Design and construction
- Architect: (not publicly documented)

Other information
- Facilities: Library, swimming pool, theatre complex, guest suites

= Peduase Presidential Lodge =

Peduase Presidential Lodge is a state residence and retreat located in Peduase on the Akuapem Ridge near Aburi in Ghana's Eastern Region. Completed in 1959 during the presidency of Kwame Nkrumah, the lodge has served as a holiday residence for presidents and a venue for national meetings.

==History==
===Conception and construction===
The lodge was conceived to provide a hill‑top retreat for the head of state, offering cooler climate conditions than Accra and promoting development in the surrounding region. Construction was completed in 1959 under Nkrumah's government.

===Use by presidents===
During Ghana's Second Republic and Third Republic, it served as the official temporal residence for presidents such as Edward Akufo-Addo and Hilla Limann.

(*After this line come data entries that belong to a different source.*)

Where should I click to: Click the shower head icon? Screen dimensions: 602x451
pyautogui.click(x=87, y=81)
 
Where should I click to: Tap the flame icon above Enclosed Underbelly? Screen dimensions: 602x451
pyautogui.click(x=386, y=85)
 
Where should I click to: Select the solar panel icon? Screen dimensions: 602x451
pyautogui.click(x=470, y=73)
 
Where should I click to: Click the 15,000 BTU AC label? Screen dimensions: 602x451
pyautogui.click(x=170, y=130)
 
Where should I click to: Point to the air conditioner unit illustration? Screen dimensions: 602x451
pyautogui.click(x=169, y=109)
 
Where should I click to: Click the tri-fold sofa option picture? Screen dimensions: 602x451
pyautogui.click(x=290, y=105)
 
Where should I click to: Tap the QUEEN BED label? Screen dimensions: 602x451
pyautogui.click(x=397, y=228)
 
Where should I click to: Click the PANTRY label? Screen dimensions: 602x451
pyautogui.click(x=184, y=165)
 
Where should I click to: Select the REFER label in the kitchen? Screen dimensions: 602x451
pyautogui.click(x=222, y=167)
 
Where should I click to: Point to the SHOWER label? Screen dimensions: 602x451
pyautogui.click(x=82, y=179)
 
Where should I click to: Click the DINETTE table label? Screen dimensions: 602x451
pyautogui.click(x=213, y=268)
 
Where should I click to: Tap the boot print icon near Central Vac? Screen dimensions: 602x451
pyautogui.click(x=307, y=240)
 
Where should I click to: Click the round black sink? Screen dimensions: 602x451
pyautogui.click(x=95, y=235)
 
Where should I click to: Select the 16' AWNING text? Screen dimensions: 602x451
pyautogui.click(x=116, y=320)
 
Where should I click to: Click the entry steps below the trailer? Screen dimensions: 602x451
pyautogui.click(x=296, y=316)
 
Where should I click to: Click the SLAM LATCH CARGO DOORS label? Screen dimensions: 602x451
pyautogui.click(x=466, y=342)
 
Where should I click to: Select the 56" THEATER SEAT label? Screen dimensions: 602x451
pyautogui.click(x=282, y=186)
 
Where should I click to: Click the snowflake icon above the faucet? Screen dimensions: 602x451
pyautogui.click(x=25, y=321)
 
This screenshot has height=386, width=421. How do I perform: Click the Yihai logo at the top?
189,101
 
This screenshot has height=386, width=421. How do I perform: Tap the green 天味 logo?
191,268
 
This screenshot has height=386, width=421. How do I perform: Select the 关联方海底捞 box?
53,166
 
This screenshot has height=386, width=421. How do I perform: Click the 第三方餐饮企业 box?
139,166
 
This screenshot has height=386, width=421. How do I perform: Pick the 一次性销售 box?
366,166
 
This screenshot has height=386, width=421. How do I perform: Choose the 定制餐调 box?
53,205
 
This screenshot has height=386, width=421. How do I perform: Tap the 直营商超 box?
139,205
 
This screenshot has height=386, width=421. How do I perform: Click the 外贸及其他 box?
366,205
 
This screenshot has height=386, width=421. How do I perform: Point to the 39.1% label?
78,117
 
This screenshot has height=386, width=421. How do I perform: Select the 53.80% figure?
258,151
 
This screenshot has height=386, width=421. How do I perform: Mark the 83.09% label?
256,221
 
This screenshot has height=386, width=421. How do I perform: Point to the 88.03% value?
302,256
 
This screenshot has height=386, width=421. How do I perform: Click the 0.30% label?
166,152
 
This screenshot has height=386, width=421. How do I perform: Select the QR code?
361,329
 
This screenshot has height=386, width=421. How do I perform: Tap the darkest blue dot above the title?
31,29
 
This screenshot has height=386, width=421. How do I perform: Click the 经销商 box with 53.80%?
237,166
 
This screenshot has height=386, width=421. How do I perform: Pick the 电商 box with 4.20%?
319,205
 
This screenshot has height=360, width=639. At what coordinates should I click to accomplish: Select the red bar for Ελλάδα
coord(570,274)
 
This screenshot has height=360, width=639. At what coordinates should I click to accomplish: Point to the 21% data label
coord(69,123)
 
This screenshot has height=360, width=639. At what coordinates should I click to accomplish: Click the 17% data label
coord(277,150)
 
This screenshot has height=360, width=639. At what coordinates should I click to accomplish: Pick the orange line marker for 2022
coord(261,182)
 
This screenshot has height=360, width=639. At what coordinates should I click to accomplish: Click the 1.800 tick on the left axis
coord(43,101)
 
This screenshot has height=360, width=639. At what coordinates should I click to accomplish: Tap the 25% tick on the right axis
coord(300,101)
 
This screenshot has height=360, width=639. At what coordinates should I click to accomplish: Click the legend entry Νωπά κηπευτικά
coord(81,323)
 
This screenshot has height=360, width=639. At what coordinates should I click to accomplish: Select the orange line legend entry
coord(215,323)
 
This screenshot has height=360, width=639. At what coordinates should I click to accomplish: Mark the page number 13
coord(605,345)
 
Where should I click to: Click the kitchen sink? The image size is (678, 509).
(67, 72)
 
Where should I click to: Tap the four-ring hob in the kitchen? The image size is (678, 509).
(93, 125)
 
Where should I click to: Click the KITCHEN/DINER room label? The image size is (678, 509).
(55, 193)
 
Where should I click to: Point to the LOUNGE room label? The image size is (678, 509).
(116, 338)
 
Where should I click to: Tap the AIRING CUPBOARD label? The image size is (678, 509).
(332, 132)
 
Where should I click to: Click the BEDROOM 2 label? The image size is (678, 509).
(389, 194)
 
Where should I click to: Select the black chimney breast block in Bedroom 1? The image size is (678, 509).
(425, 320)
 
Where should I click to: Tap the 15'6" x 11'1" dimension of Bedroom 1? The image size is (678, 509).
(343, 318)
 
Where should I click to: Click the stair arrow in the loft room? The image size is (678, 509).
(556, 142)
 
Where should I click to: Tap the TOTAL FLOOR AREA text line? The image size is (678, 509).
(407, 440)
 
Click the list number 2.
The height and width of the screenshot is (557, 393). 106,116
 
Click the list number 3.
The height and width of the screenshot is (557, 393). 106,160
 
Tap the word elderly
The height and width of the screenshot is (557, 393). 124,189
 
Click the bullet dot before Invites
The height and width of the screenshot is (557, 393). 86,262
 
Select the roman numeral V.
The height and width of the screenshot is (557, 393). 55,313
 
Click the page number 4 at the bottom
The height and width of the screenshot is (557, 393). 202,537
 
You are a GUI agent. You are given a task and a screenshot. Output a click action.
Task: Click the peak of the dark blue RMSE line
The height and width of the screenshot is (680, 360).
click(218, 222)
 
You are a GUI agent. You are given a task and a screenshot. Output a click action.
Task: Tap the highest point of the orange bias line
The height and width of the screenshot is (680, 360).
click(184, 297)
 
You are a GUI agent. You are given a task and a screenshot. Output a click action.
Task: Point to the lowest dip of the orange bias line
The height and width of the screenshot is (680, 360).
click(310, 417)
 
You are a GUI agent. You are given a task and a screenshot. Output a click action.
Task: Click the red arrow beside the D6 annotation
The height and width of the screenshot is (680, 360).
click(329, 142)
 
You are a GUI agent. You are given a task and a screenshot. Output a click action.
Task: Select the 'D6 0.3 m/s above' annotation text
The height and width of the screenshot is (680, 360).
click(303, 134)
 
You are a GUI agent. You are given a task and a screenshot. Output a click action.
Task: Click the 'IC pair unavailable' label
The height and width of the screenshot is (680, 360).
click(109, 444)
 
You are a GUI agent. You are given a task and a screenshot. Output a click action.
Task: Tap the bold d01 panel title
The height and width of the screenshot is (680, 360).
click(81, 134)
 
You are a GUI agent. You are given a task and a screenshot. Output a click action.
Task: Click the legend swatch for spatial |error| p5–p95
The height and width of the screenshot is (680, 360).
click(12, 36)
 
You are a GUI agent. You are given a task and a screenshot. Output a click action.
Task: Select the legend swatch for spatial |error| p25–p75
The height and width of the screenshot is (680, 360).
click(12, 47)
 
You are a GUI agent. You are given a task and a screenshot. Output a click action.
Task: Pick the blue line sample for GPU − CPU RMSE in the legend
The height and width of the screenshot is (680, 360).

=== Decline and rehabilitation ===
By the early 2000s, the lodge fell into disrepair, with infrastructure deteriorating due to lack of maintenance. A major rehabilitation programme was launched by the government in the mid‑2000s.

=== Modern usage ===
The lodge continues to host presidential retreats, cabinet meetings, and state events.

== Architecture and facilities ==
Peduase Presidential Lodge is a four‑storey building situated on a ridge with panoramic views. Facilities include guest suites, a library, a theatre complex, and indoor/outdoor recreational spaces such as a swimming pool.

== Land and compensation issues ==
In 2004, the Government of Ghana pledged compensation to landowners whose property was acquired for the lodge and associated projects.